Thermodynamic equivalence of steady-state shocks and smooth waves in general media; Applications to elastic-plastic shocks and dynamic fracture

Abstract

By comparing the First Law of thermodynamics in its shock wave form to its smooth wave form, and applying standard continuum mechanical conservation laws and geometrical compatibility, we prove for arbitrary media that a shock wave which propagates without rotating under steady-state conditions is thermodynamically identical to a suitably-chosen steadily propagating smooth wave (and that this is not so in general for nonsteady shocks). This legitimizes the derivation of restrictions on steady-state shock waves by the analysis of suitably-chosen steady smooth waves in purely mechanical material models. Doing so for a broad class of rate-independent elastic-plastic materials rigorously corroborates several recentlypublished shock restrictions whose derivations involved some (now validated) heuristic arguments, and substantially generalizes the material class for which these restrictions apply. Thus, e.g. within smalldisplacement-gradient theory, stress jumps are ruled out across steadily propagating shock waves in quasistatic deformations of any nonsoftening material satisfying plastic normality and positive-definiteness of the elastic modulus tensor (removing the previous limitation of this result to materials that satisfy the global maximum plastic work inequality and whose current yield locus always incorporates all prior yield loci). We also confirm that steady-state shock waves in dynamic anti-plane strain or plane strain deformations cannot exist except at elastic wave speeds for nonhardening materials in the same broad constitutive class unless the yield surface contains a linear segment. Application of these results to steady-state dynamic subsonic plane strain crack growth in elastic-ideally plastic Prandtl-Reuss-Mises material proves that this problem's solution must be shock-free.
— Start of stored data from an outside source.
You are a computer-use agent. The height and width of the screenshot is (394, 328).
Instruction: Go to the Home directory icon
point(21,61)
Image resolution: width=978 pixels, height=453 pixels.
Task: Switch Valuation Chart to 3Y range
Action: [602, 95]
This implies that certain solutions containing strong discontinuity surfaces, obtained in a recently-published numerical finite element study of this dynamic crack growth problem, are not physically realizable. The conclusion is that either a more robust numerical procedure is necessary which incorporates the thermodynamics-mandated shock restrictions derived here, or that steadystate subsonic dynamic plane-strain elastic-plastic crack growth is not possible in this material model (and potentially not in nature for materials exhibiting plastic normality, purely nonlinear yield surfaces and no hardening).